Work With Us
In the following, we give you a blueprint of how we will engage with you. Our approach is the result of distilling our experience from a wide variety of projects we have completed over time. Two key points are:
- Our workflow uses extensive data exploration combined with well-designed experiments.
- We will establish a constant feedback loop with your business experts.
The first point reflects that data science is closer to applied research than it is to engineering. We recognize that the outcome is uncertain at the beginning, and systematically de-risk as we progress with our work. The second point addresses the need to solve the "right" problems - and to build tools that maximize business impact.
A typical full engagement has a length of 6 to 8 weeks. Larger projects can be scoped into multiple steps.
There are four distinct phases:
We take an hour or two to talk about your goals, preferably in person.
Our research and development work starts when both a useable compute environment is ready, and all your data is accessible within it.

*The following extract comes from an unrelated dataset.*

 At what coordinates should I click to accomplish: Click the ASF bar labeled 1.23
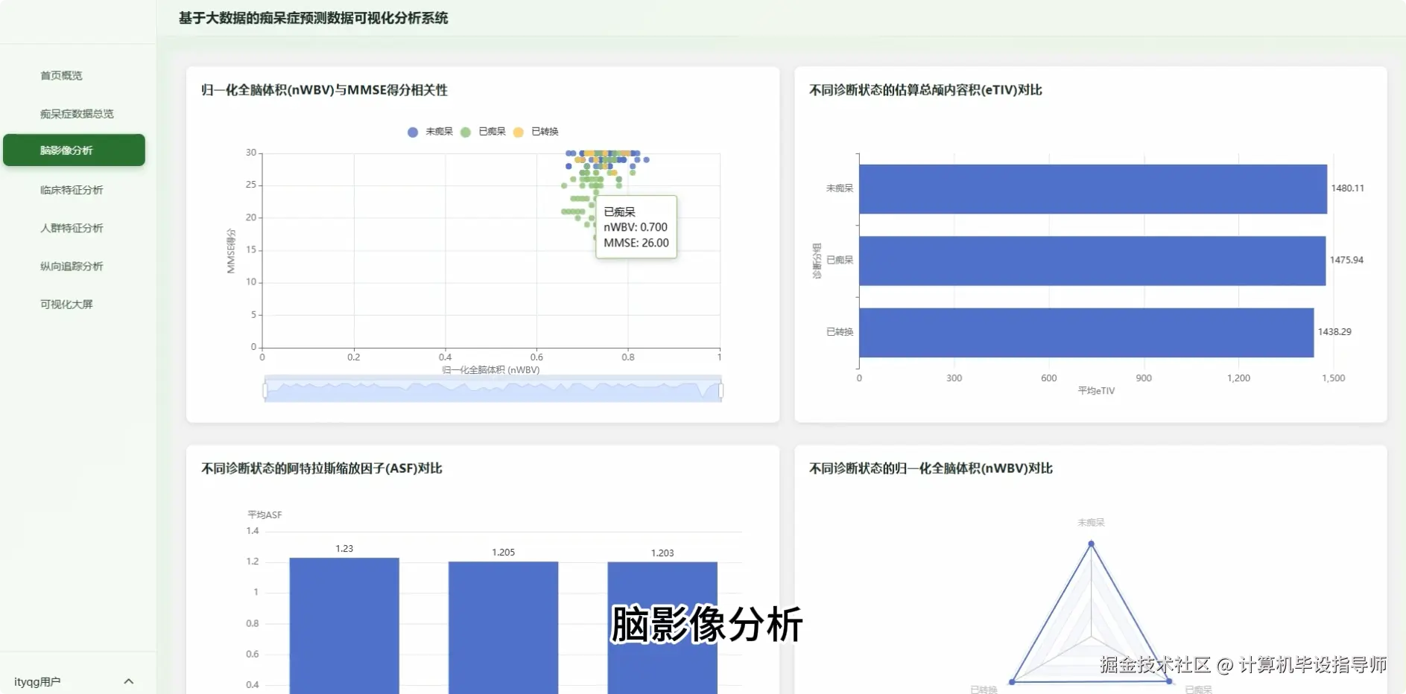343,624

For a few days, we do a deep dive into the data, metadata, and your business requirements. The goal is to both check feasibility, and to develop a sound Statement of Work (SOW). This SOW will have a realistic timeline with milestones, success metrics, and stop/go decision points. We usually work on an hourly rate, as we are still getting to know your data and infrastructure.
We work as outlined in the SOW. Typically once a week we have one hour long touch points. Those would be ideally in person if you are in the NYC area, otherwise video conference calls work well. We expect you to include business subject matter experts as needed for our discussions. We won't fill your calendar with meetings, we give minor status updates and answer your questions using our basecamp.com workspace. This keeps all documents and discussions in one place, and tracks progress for everyone as well. We often switch to milestone-based pricing for this phase.
- Knowledge Transfer:
We take time to collect, document, and hand over all artifacts. We generally will deliver our results via a well-documented git repository for code, a PDF summary report, and a final in-person presentation for all stakeholders. We will support your team getting to know what they have to do to deploy models, and how the tools we developed integrate with your workflow. We will take feedback, discuss the next steps and future opportunities.

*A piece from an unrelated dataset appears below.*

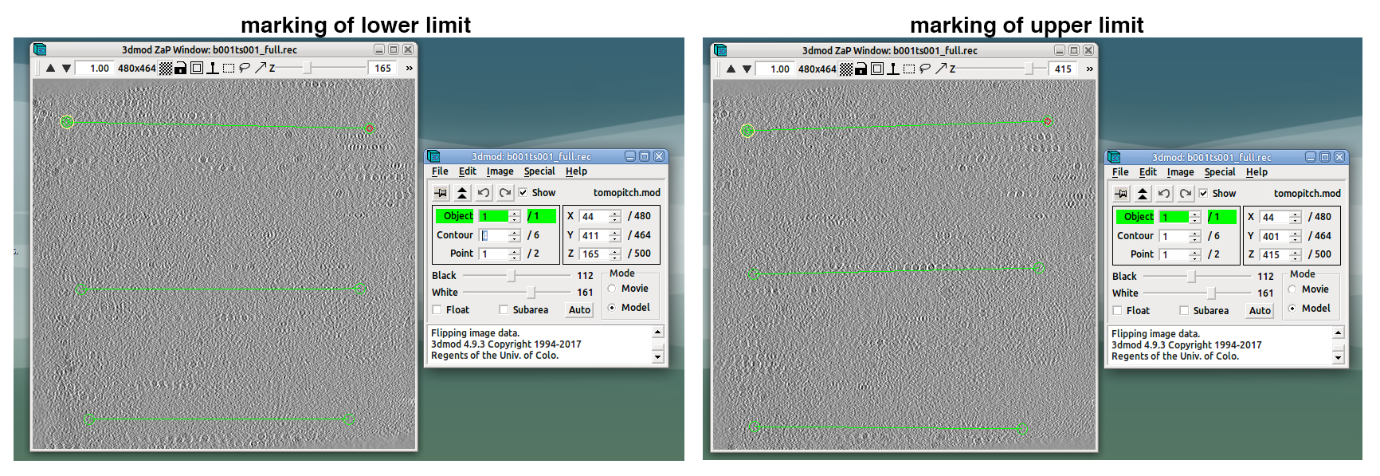Click the zoom up arrow in left ZaP window
1380x476 pixels.
[x=50, y=69]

We use Python, Docker and Kubernetes for our work and to deploy models into production. We maintain our own secure research and development server which can handle computationally demanding projects (32 core AMD EPYC, 512 GB RAM, 2x NVIDIA Titan RTX GPU, 8+ TB NVME SSD drives). We can scale out as needed using cloud infrastructure. We have worked with all kinds of environments in the past - from IBM System i, AWS/Google/Digital Ocean, Cloudera, to company laptops connected via VPN to in-house clusters.
Should you want to provide an environment yourself, we would expect the following as minimal configuration:
- up-to-date Ubuntu Linux with typical developer tools installed
- Python 3.6 and newer; ability to install additional Python packages using conda
- 64 GB RAM, 8 core CPU
- Nvidia V100/Titan RTX GPU